**Your task**
Gather each line of the records below that contains the string "panel", and copy those lines in full. Treat uppercase and lowercase letters as different.

--- BEGIN Dataset records ---

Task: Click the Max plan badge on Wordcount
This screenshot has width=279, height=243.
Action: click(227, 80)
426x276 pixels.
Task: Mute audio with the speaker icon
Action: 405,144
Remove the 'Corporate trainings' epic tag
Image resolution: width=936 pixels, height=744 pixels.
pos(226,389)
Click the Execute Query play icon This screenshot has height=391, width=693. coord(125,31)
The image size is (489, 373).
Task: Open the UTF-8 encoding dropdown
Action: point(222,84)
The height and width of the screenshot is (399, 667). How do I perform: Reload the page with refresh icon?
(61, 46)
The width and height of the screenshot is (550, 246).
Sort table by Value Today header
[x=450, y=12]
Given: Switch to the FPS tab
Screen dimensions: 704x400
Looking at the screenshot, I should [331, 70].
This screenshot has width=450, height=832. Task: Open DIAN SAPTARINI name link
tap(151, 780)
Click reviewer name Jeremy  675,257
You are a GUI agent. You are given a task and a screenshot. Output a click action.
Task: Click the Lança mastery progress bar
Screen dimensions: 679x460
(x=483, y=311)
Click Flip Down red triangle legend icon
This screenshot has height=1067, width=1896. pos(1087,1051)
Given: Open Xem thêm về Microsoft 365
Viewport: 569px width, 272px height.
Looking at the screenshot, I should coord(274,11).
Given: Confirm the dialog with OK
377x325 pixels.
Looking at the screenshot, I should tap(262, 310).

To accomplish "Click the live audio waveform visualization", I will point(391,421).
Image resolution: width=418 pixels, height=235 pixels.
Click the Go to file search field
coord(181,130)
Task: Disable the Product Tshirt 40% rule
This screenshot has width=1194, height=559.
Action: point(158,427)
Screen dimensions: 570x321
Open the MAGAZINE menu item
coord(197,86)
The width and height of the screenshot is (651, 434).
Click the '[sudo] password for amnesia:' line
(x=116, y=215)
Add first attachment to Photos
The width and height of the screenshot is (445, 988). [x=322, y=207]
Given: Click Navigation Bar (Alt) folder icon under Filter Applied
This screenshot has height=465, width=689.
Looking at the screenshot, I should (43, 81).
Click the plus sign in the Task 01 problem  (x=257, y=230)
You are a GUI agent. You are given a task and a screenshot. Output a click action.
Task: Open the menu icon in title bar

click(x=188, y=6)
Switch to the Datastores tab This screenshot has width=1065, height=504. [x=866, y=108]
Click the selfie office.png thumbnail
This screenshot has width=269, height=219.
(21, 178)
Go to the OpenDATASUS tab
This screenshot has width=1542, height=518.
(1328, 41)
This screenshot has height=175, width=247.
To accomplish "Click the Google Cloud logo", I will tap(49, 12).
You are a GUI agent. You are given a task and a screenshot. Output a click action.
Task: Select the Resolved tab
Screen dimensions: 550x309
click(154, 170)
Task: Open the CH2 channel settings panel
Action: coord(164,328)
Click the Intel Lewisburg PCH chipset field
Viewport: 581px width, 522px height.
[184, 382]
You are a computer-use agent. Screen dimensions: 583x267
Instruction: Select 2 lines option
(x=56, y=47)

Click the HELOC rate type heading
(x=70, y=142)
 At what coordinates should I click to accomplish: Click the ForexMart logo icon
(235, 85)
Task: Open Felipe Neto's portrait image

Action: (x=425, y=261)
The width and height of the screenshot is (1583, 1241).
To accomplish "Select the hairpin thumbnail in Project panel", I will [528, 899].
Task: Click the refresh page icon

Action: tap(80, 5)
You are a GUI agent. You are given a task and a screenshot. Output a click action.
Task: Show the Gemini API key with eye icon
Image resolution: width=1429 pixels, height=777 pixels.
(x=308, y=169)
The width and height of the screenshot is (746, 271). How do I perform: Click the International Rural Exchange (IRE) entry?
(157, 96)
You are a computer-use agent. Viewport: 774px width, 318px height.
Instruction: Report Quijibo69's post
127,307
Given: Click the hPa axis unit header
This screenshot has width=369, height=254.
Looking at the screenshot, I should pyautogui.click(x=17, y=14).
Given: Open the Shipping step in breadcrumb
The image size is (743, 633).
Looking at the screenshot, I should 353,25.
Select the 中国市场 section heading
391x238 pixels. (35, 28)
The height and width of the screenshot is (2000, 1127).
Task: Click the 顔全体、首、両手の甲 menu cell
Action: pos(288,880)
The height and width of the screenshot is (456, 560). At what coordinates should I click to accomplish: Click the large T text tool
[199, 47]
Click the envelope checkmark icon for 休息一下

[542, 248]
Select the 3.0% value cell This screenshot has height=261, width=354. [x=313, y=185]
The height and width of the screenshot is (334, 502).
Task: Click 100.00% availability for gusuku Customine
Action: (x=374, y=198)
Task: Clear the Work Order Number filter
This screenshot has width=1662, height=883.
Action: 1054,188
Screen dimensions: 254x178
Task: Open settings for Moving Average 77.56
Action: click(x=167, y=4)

--- END Dataset records ---

**Finished exercise**
Task: Open the CH2 channel settings panel
To accomplish "Select the hairpin thumbnail in Project panel", I will [528, 899].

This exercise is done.